The excess carriers, on the other hand, would be best served if it is determined that each claimant represents a separate occurrence. Since no individual claim exceeds $50,000, the underlying $1,000,000-per-occurrence limit would never be exhausted, and the excess would never attach. This position applies irrespective of whether there is a policyholder retention in the underlying coverage.


Presuming that the total of all the claims does not ultimately exceed the total coverage limits ($111,000,000), the policyholder doesn’t particularly care whether there is only one occurrence or many occurrences. However, this position changes radically if the primary coverage is subject to a retention (or deductible) by the policyholder or if there is only a limited amount of excess coverage available. In the example given, if the policyholder’s primary coverage were subject to a $100,000-per-occurrence retention, there would be no coverage available if it is determined that each claimant represents a separate occurrence. Therefore, it would be in the policyholder’s best interests if the matter were deemed to be a single occurrence. If, on the other hand, there is limited excess coverage available, the policyholder might find that even though multiple occurrences would increase the total retained amount, the per-occurrence limits would also be increased, thus making up somewhat for the lack of excess coverage.

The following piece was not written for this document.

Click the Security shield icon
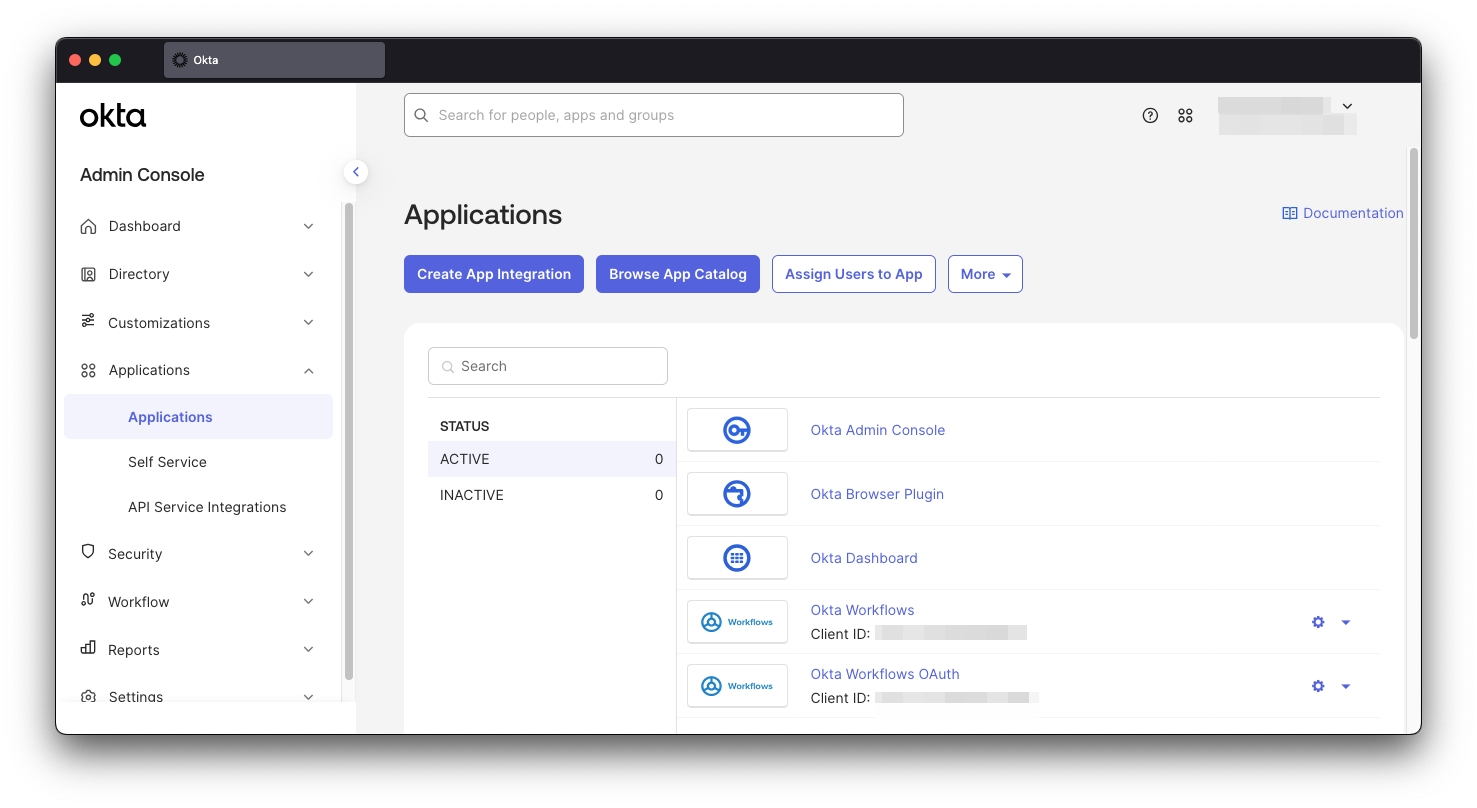 [89, 553]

It should be noted that should there be a limited amount of excess coverage or no excess coverage at all, the policyholder's best interests are served if it is determined that each claimant is a separate occurrence.

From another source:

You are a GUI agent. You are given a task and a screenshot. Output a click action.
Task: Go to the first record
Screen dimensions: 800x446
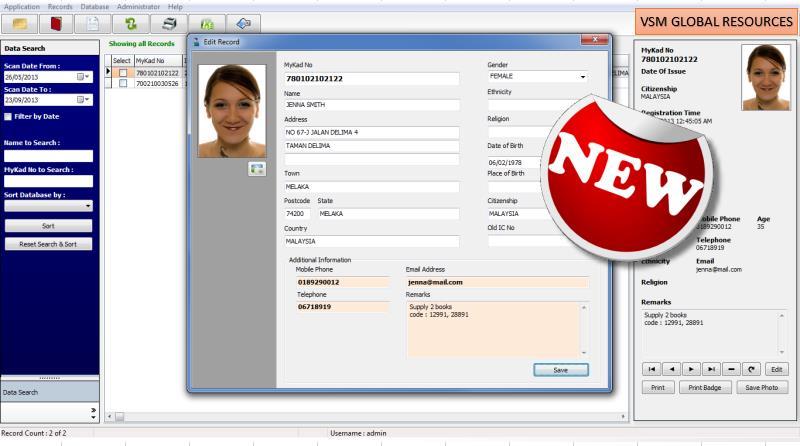[653, 369]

I’m sure you have already figured out at least some of the paradoxes that are created by this situation. If not, let me ’splain …

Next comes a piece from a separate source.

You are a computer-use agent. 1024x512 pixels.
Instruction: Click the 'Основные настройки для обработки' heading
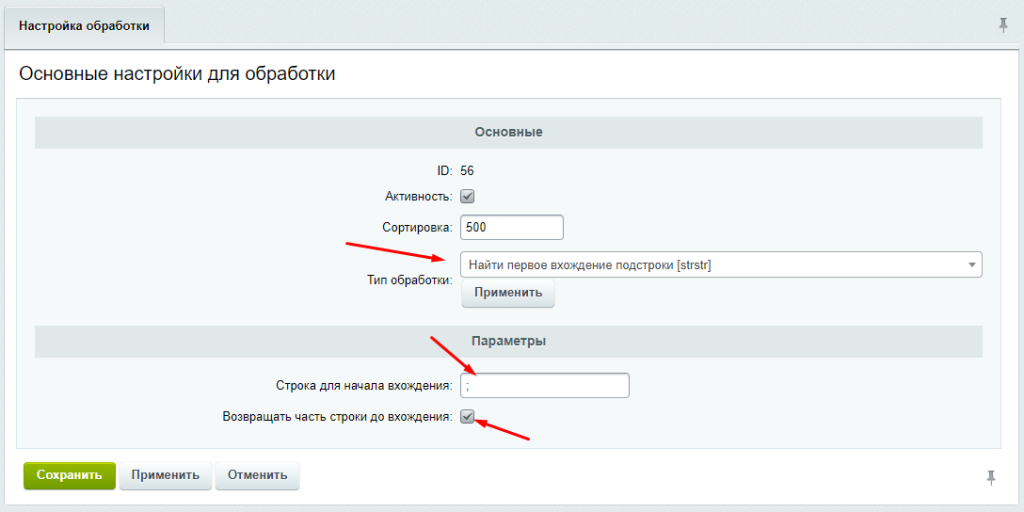tap(177, 74)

… Let’s look at a situation in which the policyholder has no retention in the primary layer. In that case, the excess carrier and the primary carrier would be at cross purposes, with the primary carrier taking a position for a single occurrence, thus limiting the exposure to $1,000,000, while the excess carrier would be taking a position for multiple occurrences.

… Okay, let’s assume that the primary coverage is subject to a $50,000-per-occurrence retention. Suddenly, the policyholder wants very much for there to be a single occurrence in order to limit its exposure to one $50,000 hit. Now, however, the primary carrier’s position is reversed, since, given the scenario in our hypothetical, it would never have to pay because no claim exceeds the retention.


Were this exercise one that pertains to any subject other than insurance, one would expect each party to act in every circumstance in a manner that benefits itself the most. Policyholders who were seeking coverage in “exposure” cases involving multiple policy years would, if those years offered disparate coverage construction (some years having retentions and some not, for instance), take different coverage positions for different years. Insurers would take one coverage position with one insured and another with another having exactly the same loss profile, dependent not upon the interpretation of policy terms and conditions but upon the circumstances of the coverage construction. “So what?” you ask. Well, the fact is that, in the custom and practice of insurance (and, to a certain extent in the law), insurers are held to a higher degree of responsibility than are parties to other noninsurance contracts. For one, they owe a duty of good faith and fair dealing to their insureds. What this actually means in a court of law has been subject to judicial interpretation for decades. What it means in the custom and practice of insurance, however, is somewhat simpler. It means that an insurer must interpret its policies in a fair and even-handed manner and that it should not take arbitrary positions that serve its own purposes to the detriment of its policyholders.


Well, in this case there are so many oxen in the pasture that it is difficult to tell. The field is filled with parties having disparate agendas. At the end of the day, however, ambiguity must be resolved in favor of the policyholder. Hopefully, everyone’s oxen survive to pull another cart on another day.